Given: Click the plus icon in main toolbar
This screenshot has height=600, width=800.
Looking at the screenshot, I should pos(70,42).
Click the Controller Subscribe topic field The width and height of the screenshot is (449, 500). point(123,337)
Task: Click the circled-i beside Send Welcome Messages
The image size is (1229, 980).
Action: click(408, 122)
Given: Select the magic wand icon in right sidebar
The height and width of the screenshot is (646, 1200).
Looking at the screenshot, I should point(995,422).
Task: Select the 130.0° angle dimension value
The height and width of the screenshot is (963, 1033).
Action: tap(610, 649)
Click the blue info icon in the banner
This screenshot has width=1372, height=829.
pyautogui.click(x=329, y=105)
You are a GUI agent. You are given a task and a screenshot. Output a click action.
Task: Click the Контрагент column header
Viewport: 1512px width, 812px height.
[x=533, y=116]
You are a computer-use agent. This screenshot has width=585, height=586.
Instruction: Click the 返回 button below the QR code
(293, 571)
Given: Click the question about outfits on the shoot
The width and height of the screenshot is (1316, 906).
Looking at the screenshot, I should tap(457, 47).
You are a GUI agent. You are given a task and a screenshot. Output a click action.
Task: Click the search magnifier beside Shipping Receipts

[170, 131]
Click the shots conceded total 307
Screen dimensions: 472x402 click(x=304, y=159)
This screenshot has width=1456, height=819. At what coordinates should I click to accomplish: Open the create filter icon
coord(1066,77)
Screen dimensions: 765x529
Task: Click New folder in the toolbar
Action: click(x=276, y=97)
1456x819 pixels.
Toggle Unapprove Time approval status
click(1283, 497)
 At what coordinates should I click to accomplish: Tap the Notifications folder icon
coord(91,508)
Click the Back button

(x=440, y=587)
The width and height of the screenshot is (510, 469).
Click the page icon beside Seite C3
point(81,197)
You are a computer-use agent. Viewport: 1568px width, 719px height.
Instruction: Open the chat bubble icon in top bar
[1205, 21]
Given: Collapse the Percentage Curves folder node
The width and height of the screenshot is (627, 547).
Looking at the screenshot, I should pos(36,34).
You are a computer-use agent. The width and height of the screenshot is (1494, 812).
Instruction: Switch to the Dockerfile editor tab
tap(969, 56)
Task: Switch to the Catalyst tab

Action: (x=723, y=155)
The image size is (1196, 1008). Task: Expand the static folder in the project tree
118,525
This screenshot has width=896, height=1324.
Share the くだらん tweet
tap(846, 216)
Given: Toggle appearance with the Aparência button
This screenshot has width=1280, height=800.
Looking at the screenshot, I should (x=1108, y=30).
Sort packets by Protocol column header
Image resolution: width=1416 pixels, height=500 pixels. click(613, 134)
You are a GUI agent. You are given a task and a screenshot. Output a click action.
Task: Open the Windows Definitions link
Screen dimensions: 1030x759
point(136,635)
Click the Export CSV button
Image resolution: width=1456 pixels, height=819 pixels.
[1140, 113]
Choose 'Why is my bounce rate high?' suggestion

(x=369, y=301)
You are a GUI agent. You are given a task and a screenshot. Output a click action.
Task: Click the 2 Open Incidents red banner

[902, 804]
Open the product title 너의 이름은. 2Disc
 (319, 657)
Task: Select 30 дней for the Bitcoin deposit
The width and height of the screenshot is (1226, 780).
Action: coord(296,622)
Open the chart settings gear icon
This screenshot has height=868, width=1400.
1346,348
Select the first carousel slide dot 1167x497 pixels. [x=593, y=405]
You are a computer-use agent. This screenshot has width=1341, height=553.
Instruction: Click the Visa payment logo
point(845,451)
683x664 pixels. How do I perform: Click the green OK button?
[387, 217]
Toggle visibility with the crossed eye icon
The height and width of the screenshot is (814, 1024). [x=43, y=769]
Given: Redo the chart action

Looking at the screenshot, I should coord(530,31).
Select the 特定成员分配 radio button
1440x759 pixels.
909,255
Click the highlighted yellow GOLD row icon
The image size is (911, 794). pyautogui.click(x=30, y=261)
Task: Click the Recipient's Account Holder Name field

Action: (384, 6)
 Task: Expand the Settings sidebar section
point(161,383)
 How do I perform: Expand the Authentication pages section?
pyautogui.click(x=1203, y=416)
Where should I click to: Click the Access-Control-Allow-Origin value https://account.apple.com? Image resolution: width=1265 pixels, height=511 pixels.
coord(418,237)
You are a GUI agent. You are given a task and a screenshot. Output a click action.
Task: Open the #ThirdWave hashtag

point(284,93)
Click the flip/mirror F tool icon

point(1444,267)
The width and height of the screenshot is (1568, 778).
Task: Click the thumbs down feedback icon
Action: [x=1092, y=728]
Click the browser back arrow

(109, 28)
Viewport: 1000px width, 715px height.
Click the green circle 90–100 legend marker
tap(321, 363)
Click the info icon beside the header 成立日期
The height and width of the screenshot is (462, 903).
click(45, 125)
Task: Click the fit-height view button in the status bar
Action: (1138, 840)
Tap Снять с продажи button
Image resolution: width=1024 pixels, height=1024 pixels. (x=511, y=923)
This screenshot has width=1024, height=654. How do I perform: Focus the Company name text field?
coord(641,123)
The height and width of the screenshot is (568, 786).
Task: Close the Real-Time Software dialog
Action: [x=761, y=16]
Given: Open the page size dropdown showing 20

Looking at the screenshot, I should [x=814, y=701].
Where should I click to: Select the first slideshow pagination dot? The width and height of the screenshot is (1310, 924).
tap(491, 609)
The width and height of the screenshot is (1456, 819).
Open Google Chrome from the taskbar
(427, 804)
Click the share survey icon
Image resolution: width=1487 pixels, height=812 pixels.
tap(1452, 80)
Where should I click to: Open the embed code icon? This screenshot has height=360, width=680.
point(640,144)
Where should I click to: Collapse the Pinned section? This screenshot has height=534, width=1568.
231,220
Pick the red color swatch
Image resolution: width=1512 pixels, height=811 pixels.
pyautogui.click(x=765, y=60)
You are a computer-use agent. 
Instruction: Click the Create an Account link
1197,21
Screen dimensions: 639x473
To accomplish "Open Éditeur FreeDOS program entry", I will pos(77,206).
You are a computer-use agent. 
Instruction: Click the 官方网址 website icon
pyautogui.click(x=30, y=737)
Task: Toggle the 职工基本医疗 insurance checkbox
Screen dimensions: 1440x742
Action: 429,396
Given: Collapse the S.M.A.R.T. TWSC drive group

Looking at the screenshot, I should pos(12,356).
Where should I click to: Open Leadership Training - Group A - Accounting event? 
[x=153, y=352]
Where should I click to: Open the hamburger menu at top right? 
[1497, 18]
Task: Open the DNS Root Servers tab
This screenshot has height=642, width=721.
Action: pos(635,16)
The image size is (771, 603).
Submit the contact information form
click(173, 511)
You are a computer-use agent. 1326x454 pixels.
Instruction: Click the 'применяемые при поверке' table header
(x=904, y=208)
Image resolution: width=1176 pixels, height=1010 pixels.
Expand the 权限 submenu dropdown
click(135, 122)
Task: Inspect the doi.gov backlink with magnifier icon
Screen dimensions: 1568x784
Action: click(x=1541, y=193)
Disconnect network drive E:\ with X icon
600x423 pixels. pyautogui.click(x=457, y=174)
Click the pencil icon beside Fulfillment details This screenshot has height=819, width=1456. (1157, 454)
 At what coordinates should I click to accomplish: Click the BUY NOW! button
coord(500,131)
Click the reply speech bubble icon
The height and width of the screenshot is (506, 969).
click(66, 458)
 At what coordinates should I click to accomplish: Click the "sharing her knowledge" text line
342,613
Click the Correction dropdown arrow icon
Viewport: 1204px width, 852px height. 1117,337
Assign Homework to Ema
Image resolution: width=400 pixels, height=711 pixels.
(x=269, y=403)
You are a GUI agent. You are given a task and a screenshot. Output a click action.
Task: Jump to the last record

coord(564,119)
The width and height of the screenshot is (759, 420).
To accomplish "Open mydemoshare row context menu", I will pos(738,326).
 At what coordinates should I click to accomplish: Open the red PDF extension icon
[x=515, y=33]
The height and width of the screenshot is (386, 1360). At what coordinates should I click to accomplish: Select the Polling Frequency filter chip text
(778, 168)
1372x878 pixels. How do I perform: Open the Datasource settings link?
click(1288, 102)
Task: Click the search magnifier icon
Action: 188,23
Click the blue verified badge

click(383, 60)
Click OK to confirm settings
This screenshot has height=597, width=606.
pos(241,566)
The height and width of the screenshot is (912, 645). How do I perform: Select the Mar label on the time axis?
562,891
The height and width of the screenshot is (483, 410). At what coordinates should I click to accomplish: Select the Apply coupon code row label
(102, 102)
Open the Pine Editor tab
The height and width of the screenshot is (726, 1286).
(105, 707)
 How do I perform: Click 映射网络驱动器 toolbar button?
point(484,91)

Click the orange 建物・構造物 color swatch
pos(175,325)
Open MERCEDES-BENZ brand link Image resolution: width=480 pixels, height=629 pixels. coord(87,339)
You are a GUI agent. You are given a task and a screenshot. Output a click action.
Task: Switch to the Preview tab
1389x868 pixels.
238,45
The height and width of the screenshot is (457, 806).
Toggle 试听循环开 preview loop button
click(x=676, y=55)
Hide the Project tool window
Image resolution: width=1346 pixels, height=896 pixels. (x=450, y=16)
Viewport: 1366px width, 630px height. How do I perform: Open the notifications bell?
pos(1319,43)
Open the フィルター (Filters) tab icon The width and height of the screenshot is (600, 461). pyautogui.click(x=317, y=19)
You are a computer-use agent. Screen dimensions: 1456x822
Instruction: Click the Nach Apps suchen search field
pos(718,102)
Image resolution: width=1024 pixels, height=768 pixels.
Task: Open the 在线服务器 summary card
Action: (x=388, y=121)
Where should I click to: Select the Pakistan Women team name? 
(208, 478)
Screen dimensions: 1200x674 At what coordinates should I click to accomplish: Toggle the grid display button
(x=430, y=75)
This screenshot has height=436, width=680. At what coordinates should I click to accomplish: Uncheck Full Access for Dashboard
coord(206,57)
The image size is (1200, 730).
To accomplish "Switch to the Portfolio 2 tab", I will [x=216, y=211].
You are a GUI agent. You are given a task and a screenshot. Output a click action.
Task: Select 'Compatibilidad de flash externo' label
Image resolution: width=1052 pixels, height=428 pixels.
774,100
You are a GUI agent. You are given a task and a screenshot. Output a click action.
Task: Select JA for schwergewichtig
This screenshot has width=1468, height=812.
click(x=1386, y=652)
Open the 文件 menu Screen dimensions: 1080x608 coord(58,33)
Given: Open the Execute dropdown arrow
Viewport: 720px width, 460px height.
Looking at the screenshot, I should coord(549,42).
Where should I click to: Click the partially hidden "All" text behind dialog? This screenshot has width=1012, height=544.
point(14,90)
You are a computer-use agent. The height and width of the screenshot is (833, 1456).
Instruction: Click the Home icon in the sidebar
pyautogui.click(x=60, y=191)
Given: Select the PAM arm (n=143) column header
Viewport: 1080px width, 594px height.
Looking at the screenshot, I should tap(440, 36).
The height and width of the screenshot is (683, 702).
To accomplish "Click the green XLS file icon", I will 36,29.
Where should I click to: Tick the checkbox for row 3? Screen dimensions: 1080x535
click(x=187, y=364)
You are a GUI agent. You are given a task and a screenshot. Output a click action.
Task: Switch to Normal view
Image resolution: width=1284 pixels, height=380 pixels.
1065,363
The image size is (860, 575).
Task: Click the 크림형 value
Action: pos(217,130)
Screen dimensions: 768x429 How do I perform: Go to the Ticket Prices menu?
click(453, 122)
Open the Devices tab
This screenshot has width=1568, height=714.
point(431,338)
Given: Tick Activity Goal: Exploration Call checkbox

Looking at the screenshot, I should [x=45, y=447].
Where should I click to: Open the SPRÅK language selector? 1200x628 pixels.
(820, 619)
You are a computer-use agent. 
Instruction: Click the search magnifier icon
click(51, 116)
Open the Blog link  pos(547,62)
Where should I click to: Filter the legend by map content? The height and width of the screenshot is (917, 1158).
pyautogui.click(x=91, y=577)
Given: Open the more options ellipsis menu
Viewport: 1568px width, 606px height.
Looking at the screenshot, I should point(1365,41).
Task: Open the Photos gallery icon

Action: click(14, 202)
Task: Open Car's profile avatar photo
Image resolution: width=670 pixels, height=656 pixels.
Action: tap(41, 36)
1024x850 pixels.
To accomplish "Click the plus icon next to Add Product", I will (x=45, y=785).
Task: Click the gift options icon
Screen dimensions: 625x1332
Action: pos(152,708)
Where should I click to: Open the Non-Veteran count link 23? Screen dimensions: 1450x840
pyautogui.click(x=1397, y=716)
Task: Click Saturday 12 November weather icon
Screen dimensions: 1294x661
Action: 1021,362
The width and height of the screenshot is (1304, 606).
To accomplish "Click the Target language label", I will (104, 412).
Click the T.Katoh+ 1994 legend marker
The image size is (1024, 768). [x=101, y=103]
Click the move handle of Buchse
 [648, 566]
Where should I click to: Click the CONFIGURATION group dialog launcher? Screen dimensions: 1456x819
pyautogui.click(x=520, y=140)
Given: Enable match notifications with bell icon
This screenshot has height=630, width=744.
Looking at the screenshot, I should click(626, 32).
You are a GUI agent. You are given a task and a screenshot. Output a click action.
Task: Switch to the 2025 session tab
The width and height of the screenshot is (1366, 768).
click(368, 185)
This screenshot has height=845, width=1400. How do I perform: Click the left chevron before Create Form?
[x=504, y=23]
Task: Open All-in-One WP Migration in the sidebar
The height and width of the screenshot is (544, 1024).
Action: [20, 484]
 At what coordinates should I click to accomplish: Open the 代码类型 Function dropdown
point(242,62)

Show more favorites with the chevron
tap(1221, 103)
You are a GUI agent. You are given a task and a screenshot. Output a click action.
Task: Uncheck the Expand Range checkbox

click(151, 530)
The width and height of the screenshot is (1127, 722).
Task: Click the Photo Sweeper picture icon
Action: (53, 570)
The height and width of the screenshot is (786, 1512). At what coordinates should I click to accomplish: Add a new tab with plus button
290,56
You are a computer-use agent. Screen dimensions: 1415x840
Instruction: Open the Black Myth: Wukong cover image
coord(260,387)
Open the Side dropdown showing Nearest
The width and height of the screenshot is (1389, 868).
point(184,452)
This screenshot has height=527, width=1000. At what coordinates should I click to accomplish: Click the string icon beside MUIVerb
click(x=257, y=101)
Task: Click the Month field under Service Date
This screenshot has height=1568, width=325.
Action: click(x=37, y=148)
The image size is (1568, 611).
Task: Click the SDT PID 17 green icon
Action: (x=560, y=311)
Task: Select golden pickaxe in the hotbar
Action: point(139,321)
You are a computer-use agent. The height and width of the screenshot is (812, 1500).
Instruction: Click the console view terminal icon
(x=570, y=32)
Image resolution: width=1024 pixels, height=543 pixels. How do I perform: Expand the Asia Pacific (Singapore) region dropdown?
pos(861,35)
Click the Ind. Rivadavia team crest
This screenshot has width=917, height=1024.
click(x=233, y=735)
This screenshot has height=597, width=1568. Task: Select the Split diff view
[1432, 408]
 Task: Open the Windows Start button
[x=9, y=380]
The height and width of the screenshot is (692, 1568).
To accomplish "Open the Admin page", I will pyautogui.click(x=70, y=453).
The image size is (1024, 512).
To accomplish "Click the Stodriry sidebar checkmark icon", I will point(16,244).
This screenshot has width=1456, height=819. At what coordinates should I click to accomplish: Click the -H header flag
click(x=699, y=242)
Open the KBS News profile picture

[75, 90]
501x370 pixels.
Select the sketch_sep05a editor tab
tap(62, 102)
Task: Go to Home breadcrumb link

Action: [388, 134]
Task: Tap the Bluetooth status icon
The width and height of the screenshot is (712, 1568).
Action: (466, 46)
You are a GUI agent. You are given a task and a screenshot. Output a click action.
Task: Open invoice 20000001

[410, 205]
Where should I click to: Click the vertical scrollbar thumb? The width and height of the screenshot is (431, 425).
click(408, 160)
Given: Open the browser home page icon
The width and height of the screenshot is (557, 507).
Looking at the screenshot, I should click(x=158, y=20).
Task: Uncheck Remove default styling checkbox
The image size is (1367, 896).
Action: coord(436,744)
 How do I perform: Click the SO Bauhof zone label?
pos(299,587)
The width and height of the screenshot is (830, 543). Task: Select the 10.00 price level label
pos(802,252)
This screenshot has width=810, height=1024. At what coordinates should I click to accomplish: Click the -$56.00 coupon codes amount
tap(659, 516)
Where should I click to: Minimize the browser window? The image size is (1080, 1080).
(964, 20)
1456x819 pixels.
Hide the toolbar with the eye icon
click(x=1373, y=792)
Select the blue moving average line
************
Can you rewrite the lines between the one holding "has width=1341, height=553." and the one holding "coord(418,237)", inclusive, changing "green OK button" to "blue Confirm button" and leaving everything else unchanged?

ANSWER FOR THIS EXERCISE:
You are a computer-use agent. This screenshot has width=1341, height=553.
Instruction: Click the Visa payment logo
point(845,451)
683x664 pixels. How do I perform: Click the blue Confirm button?
[387, 217]
Toggle visibility with the crossed eye icon
The height and width of the screenshot is (814, 1024). [x=43, y=769]
Given: Redo the chart action

Looking at the screenshot, I should coord(530,31).
Select the 特定成员分配 radio button
1440x759 pixels.
909,255
Click the highlighted yellow GOLD row icon
The image size is (911, 794). pyautogui.click(x=30, y=261)
Task: Click the Recipient's Account Holder Name field

Action: (384, 6)
 Task: Expand the Settings sidebar section
point(161,383)
 How do I perform: Expand the Authentication pages section?
pyautogui.click(x=1203, y=416)
Where should I click to: Click the Access-Control-Allow-Origin value https://account.apple.com? Image resolution: width=1265 pixels, height=511 pixels.
coord(418,237)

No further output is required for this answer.